━━━━━ Provided information ━━━━━

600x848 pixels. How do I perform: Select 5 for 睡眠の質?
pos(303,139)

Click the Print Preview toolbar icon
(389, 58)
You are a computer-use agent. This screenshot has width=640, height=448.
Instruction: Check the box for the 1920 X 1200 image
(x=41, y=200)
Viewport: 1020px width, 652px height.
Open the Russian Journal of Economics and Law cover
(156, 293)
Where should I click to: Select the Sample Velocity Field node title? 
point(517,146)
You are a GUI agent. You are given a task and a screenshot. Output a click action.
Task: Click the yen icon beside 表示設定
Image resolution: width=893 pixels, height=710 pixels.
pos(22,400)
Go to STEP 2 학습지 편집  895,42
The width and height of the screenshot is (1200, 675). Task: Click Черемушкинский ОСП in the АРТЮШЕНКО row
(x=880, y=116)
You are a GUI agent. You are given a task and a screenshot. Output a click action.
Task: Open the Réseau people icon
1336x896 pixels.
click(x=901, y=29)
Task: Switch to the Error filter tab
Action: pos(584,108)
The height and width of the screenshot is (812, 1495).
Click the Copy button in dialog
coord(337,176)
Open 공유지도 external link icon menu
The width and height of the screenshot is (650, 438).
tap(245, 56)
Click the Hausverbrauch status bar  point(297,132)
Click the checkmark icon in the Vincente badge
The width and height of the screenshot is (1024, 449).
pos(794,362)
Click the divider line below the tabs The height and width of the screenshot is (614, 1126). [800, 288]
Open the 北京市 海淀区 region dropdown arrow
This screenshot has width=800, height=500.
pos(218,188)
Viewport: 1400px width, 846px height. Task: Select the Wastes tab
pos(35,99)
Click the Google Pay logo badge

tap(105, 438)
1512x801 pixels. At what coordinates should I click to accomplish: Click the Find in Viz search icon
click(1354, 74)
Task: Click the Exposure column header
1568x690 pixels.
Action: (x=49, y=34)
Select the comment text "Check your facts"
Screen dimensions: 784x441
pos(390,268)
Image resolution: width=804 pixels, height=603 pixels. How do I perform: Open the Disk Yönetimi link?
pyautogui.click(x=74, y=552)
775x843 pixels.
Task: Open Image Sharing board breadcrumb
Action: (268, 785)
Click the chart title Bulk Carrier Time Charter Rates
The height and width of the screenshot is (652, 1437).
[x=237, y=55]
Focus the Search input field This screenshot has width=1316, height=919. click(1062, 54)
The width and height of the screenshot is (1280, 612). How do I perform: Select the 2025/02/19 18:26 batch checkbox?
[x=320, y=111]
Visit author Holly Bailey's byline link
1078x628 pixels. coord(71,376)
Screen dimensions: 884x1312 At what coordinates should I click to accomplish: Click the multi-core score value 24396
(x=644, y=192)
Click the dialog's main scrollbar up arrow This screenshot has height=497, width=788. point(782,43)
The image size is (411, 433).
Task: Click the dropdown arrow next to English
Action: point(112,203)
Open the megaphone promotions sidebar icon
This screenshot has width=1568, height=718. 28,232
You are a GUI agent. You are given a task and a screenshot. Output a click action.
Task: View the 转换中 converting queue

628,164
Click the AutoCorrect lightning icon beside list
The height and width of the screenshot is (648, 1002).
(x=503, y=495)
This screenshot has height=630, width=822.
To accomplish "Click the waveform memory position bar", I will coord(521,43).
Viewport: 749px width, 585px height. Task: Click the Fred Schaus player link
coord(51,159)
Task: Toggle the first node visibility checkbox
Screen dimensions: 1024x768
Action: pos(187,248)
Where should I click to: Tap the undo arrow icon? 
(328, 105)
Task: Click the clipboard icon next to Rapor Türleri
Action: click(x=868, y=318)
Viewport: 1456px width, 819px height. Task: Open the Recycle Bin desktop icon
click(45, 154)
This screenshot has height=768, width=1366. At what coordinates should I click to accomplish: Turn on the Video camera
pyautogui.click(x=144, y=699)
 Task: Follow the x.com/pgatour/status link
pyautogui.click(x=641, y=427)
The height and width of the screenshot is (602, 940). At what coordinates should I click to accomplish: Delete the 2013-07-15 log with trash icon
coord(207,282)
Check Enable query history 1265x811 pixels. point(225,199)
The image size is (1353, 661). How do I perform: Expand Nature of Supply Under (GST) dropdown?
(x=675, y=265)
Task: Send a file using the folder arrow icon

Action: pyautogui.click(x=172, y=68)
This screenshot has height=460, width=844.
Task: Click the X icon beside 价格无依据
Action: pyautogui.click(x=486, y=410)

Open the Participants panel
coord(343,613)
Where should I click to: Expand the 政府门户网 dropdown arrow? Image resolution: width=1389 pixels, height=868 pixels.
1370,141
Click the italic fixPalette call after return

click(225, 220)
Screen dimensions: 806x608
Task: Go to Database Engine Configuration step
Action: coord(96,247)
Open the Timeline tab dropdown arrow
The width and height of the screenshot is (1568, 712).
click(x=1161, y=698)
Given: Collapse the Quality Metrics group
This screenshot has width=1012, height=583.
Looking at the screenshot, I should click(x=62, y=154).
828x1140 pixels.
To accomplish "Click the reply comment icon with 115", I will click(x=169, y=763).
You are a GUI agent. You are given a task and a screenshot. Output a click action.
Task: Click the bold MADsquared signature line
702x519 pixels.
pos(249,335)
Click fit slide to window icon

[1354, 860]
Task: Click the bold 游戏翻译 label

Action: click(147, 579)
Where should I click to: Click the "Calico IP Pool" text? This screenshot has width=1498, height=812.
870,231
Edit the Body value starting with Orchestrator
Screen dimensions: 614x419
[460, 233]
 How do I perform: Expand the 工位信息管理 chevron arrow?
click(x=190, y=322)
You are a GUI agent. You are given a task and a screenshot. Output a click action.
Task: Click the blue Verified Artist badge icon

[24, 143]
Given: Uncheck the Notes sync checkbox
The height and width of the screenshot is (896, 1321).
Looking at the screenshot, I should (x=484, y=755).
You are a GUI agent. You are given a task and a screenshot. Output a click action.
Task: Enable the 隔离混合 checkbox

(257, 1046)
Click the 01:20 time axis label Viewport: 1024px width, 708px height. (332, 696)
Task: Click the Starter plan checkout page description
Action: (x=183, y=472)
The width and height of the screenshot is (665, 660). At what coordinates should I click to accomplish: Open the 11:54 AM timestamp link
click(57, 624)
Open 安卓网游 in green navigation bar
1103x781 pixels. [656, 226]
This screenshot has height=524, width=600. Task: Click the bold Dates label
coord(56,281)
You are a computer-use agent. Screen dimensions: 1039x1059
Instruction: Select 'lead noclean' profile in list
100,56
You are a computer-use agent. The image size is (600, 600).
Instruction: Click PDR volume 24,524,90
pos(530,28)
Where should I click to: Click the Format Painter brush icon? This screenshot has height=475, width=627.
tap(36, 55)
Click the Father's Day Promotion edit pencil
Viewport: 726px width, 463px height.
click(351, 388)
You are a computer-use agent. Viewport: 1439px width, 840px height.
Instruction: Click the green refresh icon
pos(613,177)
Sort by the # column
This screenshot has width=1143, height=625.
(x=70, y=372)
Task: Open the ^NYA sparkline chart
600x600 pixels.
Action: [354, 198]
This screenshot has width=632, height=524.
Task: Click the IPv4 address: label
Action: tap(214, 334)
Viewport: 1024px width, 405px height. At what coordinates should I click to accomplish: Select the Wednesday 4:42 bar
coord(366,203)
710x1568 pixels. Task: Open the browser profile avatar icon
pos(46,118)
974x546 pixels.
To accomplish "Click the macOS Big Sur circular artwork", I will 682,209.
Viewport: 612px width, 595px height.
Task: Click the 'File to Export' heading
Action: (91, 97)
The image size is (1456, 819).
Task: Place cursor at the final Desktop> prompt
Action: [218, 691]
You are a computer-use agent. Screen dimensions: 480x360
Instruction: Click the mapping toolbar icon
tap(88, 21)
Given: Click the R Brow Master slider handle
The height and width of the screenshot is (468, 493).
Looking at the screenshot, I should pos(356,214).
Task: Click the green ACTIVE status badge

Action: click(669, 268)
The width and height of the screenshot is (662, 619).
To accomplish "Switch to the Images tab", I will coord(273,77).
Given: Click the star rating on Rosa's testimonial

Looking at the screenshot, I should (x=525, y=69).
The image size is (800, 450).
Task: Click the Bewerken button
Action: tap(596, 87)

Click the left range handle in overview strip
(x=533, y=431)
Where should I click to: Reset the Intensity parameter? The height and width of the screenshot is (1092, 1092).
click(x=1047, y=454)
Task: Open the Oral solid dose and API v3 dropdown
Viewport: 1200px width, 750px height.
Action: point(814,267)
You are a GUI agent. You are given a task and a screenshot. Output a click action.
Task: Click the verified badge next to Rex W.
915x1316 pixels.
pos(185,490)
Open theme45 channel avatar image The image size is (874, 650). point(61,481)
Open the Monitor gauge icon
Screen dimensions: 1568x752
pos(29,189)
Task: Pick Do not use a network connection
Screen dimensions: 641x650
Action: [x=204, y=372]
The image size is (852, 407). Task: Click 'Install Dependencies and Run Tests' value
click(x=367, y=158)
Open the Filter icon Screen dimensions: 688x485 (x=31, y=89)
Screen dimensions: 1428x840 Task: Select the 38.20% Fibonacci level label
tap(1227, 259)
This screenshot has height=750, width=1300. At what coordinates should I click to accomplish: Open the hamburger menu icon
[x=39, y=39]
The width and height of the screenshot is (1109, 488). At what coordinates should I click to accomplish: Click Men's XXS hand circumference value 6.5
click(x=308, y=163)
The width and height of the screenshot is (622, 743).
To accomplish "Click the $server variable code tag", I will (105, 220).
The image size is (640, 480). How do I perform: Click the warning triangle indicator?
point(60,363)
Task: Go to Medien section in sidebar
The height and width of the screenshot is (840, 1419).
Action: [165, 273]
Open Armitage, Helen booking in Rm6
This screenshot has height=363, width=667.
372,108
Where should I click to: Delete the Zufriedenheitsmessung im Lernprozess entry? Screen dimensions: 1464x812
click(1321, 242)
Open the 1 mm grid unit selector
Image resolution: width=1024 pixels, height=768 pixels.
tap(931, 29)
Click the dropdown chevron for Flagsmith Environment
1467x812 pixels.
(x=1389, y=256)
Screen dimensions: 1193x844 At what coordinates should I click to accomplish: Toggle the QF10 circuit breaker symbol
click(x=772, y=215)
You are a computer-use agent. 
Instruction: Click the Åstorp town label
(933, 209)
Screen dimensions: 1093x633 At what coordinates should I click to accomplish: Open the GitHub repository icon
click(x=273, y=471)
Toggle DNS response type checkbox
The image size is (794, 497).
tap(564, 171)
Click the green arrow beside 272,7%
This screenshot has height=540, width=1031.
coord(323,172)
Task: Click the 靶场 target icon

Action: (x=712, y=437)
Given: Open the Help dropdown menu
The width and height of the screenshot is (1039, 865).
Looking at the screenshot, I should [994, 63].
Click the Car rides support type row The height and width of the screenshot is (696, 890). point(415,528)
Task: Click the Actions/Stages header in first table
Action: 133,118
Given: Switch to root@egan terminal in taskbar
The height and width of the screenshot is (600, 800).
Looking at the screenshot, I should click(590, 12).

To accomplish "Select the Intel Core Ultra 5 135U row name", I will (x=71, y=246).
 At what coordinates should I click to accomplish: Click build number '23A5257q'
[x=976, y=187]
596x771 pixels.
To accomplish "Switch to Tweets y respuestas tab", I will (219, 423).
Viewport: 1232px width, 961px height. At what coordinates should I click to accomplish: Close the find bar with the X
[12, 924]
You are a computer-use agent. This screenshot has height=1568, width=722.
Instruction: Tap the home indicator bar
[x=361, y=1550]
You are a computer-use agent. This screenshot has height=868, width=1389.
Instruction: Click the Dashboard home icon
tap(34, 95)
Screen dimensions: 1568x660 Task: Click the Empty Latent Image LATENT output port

━━━━━

**Goal of the exercise:** Only the lines above from the line with "The width and height of the screenshot is (1109, 488)." to the line with "Given: Switch to", those two lines included, should be reproduced exactly.

**Finished task:**
The width and height of the screenshot is (1109, 488). At what coordinates should I click to accomplish: Click Men's XXS hand circumference value 6.5
click(x=308, y=163)
The width and height of the screenshot is (622, 743).
To accomplish "Click the $server variable code tag", I will (105, 220).
The image size is (640, 480). How do I perform: Click the warning triangle indicator?
point(60,363)
Task: Go to Medien section in sidebar
The height and width of the screenshot is (840, 1419).
Action: [165, 273]
Open Armitage, Helen booking in Rm6
This screenshot has height=363, width=667.
372,108
Where should I click to: Delete the Zufriedenheitsmessung im Lernprozess entry? Screen dimensions: 1464x812
click(1321, 242)
Open the 1 mm grid unit selector
Image resolution: width=1024 pixels, height=768 pixels.
tap(931, 29)
Click the dropdown chevron for Flagsmith Environment
1467x812 pixels.
(x=1389, y=256)
Screen dimensions: 1193x844 At what coordinates should I click to accomplish: Toggle the QF10 circuit breaker symbol
click(x=772, y=215)
You are a computer-use agent. 
Instruction: Click the Åstorp town label
(933, 209)
Screen dimensions: 1093x633 At what coordinates should I click to accomplish: Open the GitHub repository icon
click(x=273, y=471)
Toggle DNS response type checkbox
The image size is (794, 497).
tap(564, 171)
Click the green arrow beside 272,7%
This screenshot has height=540, width=1031.
coord(323,172)
Task: Click the 靶场 target icon

Action: (x=712, y=437)
Given: Open the Help dropdown menu
The width and height of the screenshot is (1039, 865).
Looking at the screenshot, I should [994, 63].
Click the Car rides support type row The height and width of the screenshot is (696, 890). point(415,528)
Task: Click the Actions/Stages header in first table
Action: 133,118
Given: Switch to root@egan terminal in taskbar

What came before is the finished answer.